A week later I’m sitting on one of the numerous peaks on Lofoten, biting my lip to avoid falling into the travel blog cliché myself and trying to describe the landscape instead.
The first act of a landscape interpretation
Lofoten is a group of islands in the north of Norway. The islands are characterised by the fact that they consist almost exclusively of mountains, valleys, rivers and lakes; there is hardly any flat land.
Green grass and grey rocks characterise the landscape at the horizon of which, depending on the location and the viewing direction, one looks into the infinity of the sea or into the next mountain range.
The numerous mountain ranges create an exciting composition that guides the viewer’s gaze in all directions. If you enjoy the panoramic view from the summits, you can either wander off into the distance or be introduced into the landscape by the composition lines of the mountain ranges.
The second act brings movement into play
The movement creates special relationships and angles of vision. If you are on one of the numerous hiking trails, the landscape moves through the changed perspective and you have the feeling to be a part of it.
The special feature of Lofoten is that numerous mountains and valleys are lined up in a compact form.
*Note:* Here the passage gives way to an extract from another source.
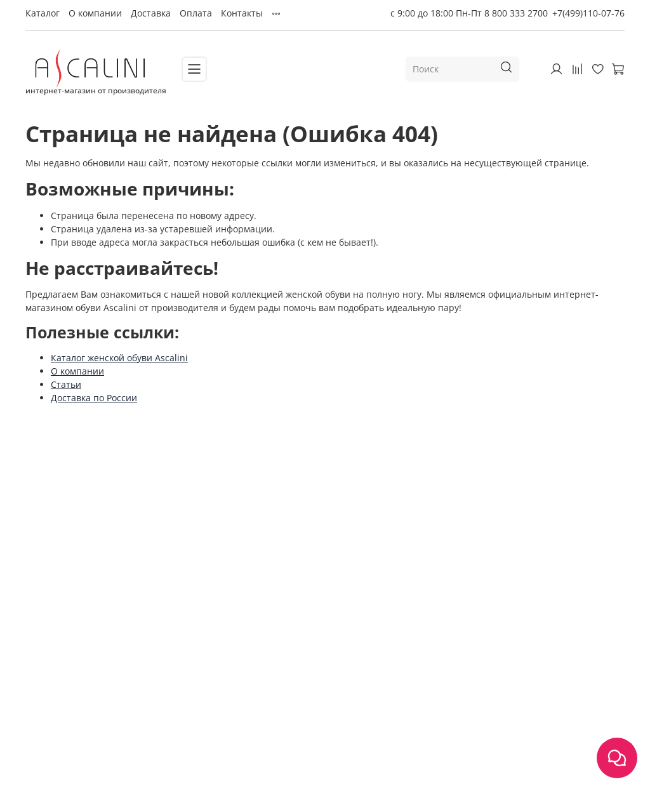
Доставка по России (94, 398)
This results in a correspondingly large number of image levels, which shift as described when hiking. In this way the landscape creates a stimulating picture depth for the viewer.
The third act becomes damp, full of suffering, but with a happy ending.
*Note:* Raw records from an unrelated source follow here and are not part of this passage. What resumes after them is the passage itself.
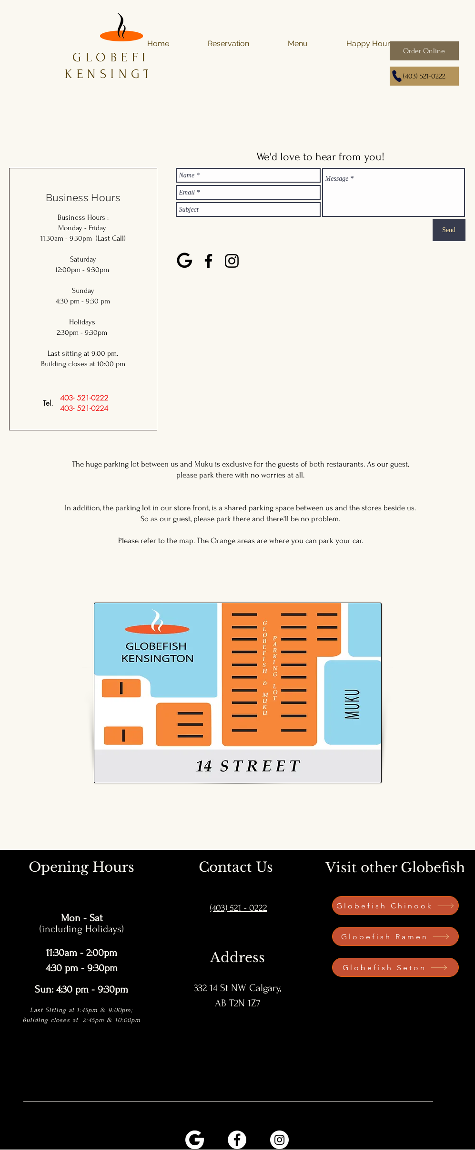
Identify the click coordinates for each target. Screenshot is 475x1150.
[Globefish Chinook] (395, 905)
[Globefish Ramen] (395, 936)
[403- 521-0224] (84, 408)
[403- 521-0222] (84, 398)
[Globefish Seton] (395, 967)
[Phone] (397, 76)
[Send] (449, 230)
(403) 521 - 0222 (238, 908)
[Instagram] (231, 261)
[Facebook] (208, 261)
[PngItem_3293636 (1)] (194, 1140)
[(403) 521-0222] (424, 76)
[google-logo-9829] (185, 261)
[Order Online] (424, 50)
In the meantime it has begun to rain and storm, my feet are slowly getting wet and my hands are too cold to type this text. My body is suffering as it is guided through the landscape because I know that I am heading for the climax. I still enjoy the incipient suffering, because I know that beautiful moments that follow a story of suffering are perceived all the more positively.
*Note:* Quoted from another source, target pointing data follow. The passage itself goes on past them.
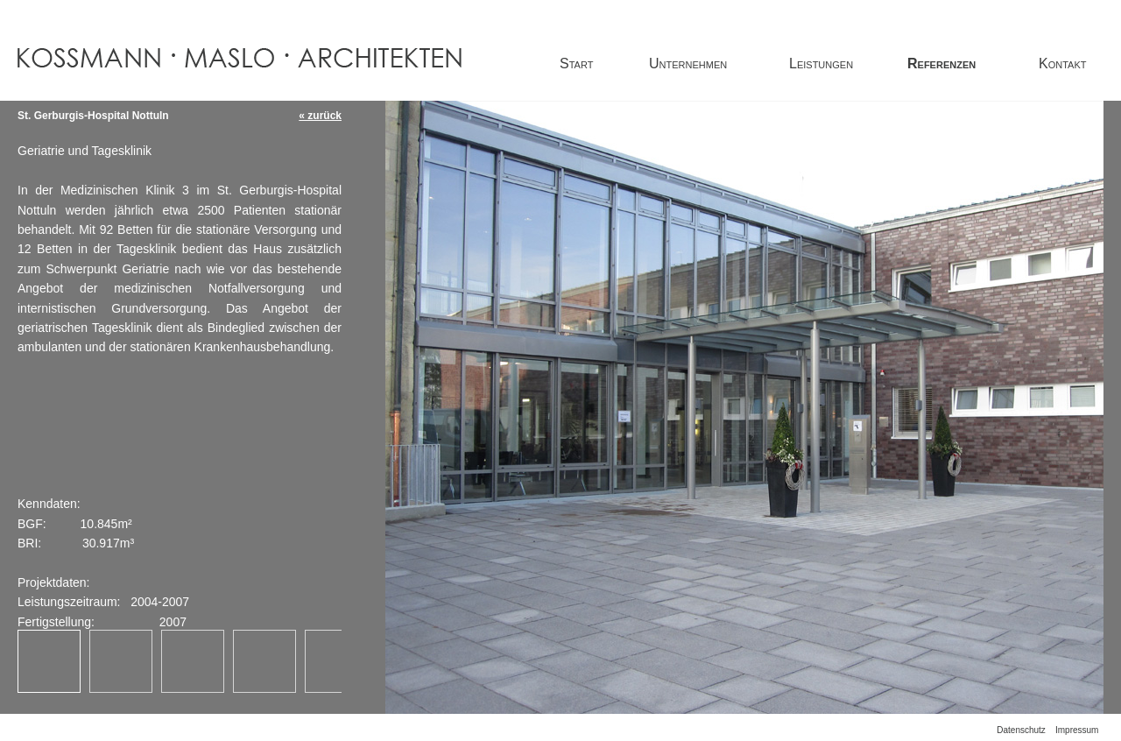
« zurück (320, 115)
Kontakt (1062, 63)
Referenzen (941, 63)
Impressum (1076, 730)
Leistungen (821, 63)
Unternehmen (688, 63)
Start (576, 63)
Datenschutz (1021, 730)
In this case, the return to my bus. When I can finally take off my wet clothes, slowly thaw my hands again, a warm soup awaits me and I finally think back to my hike full of happiness. But the moment between the climax, in this story the return of the hero, and the initially pleasurable suffering must be overcome.
It was the time when it dawned on me that I was still at least two hours on the road with bathtubs on my feet, because I had the feeling that I could have swum in my shoes or that I had slipped away again on the damp rocks, but fortunately there was no more intensive physical contact with the rocks. Safety First. Take care of your safety!
When you get to that point, the pleasurable suffering degenerates into tormenting perseverance. In such moments it becomes apparent whether and how one endures the suffering or whether it kills one and on returning one is not happy about the beauty of the landscape but frustrated by the strenuous hike.
Anyone who is in Lofoten should definitely go hiking. And not only along the coast, but the mountains high inland. No matter if it rains or the sun shines. Only then can the viewer get a comprehensive picture and interpret the landscape on Lofoten himself.